Perhaps the judicious course is to make a terminological distinction between minimal moral realism—which is the denial of noncognitivism and error theory—and robust moral realism—which in addition asserts the objectivity of moral facts. See Rosen for this distinction. If moral anti-realism is understood in this manner, then there are several things with which it is important not to confuse it. First, moral anti-realism is not a form of moral skepticism. If click at this page take moral skepticism to be the claim that there is no such thing as moral knowledge, and we take The Burden of Proof in Philosophy and to be justified true belief, then there are three ways of being a moral skeptic: one can deny that moral judgments are beliefs, one can deny that moral judgments are ever true, or one can deny that moral judgments are ever justified.

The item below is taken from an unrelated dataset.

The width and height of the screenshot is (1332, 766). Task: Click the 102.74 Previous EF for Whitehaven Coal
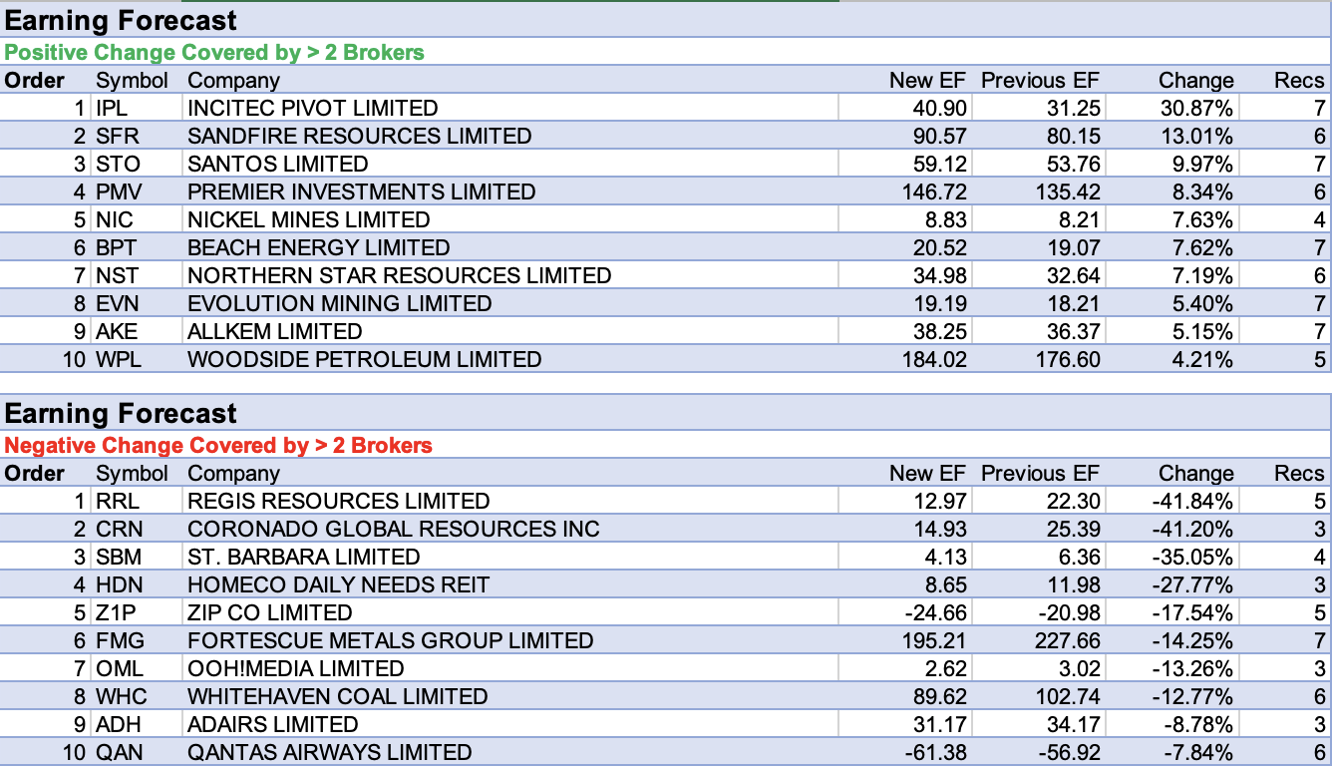click(x=1067, y=697)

The noncognitivist makes the first of these denials, and the error theorist makes the second, thus noncognitivists and error theorists count as both moral anti-realists and moral skeptics. So moral non-objectivism is a form of moral anti-realism that need not be a form of moral skepticism. Conversely, one might maintain that moral judgments are sometimes objectively true—thus being a moral realist—while also maintaining that moral judgments always lack justification—thus being a moral skeptic. See entry for moral skepticism. Speaking more generally, moral anti-realism, as it has been defined here, contains no epistemological clause: it is silent on the question of whether we are justified in making moral judgments. This is worth noting since moral realists often want to support a view of morality that would guarantee our justified access to a realm of objective moral facts.

But any such epistemic guarantee will need to be argued for separately; it is not implied by realism itself.]